Estudantes da USP protestam por ampliação de bolsas e melhorias nas políticas de permanência estudantil
Estudantes e funcionários da USP realizam greve e protestos para cobrar a ampliação de bolsas, melhorias em moradia e alimentação, além de reajustes salariais. A mobilização, organizada pelo DCE, envolve mais de 120 cursos e exige a abertura de negociações com a reitoria. Uma nova manifestação ocorrerá nesta sexta-feira (24) no campus Butantã
Estudantes da Universidade de São Paulo (USP) realizaram um protesto nesta quinta-feira (23) nas imediações do campus Butantã para cobrar a ampliação de bolsas estudantis e a melhoria de políticas de permanência, com foco em moradia e alimentação. A mobilização, organizada pelo Diretório Central dos Estudantes (DCE), integra um movimento de greve iniciado no dia 15, que já soma a adesão de mais de 120 cursos distribuídos por ao menos cinco dos dez campi da instituição.

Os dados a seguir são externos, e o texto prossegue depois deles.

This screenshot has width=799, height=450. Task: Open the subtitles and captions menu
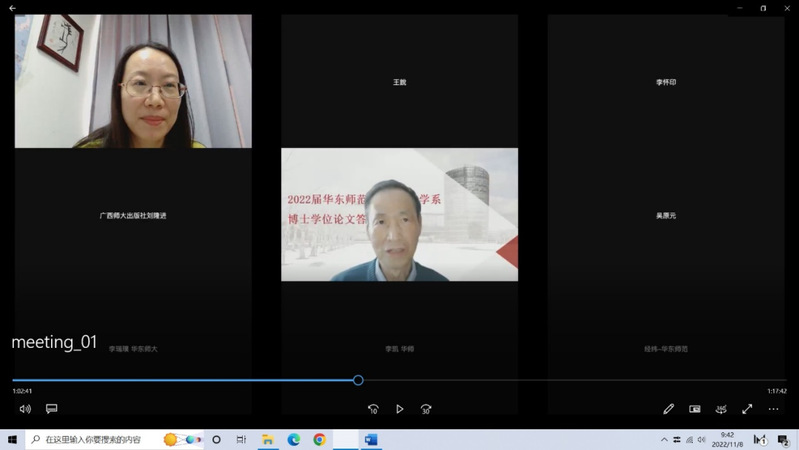pyautogui.click(x=52, y=409)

As reivindicações dos alunos concentram-se no combate aos cortes em programas de bolsas, na carência de vagas em residências universitárias e em problemas no fornecimento de água. Paralelamente, funcionários da universidade também paralisaram suas atividades, motivados por perdas salariais, pelo avanço da terceirização, pelas condições sanitárias e pela precarização do serviço nos restaurantes universitários.

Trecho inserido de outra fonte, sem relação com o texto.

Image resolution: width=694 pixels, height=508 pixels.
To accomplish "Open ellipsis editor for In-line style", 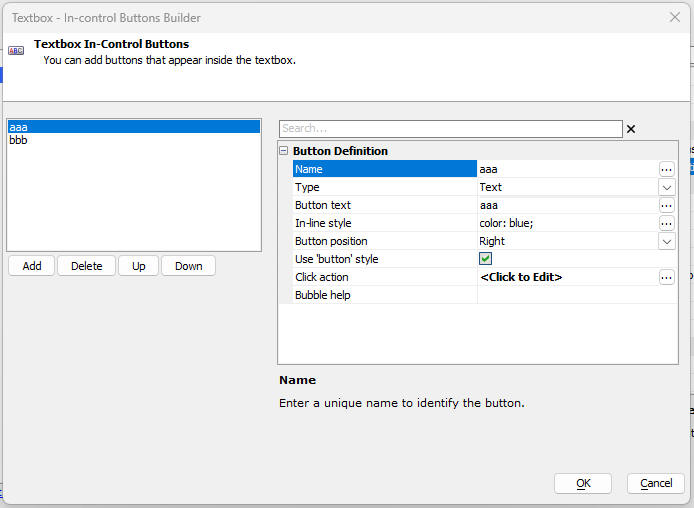I will [667, 223].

Júlia Urioste, estudante de Artes Cênicas e coordenadora-geral do DCE Livre da USP, questiona a gestão financeira da instituição, afirmando que, embora a universidade alegue falta de verbas — justificativa também citada para a greve dos servidores —, existem recursos destinados a itens discutíveis que deveriam ser redirecionados para o investimento na permanência dos estudantes.
Diante do cenário, o grupo exige a abertura de uma mesa de negociações com a reitoria. Uma nova manifestação está programada para a manhã desta sexta-feira (24), com atos previstos para ocorrer dentro do campus Butantã, especificamente junto à reitoria.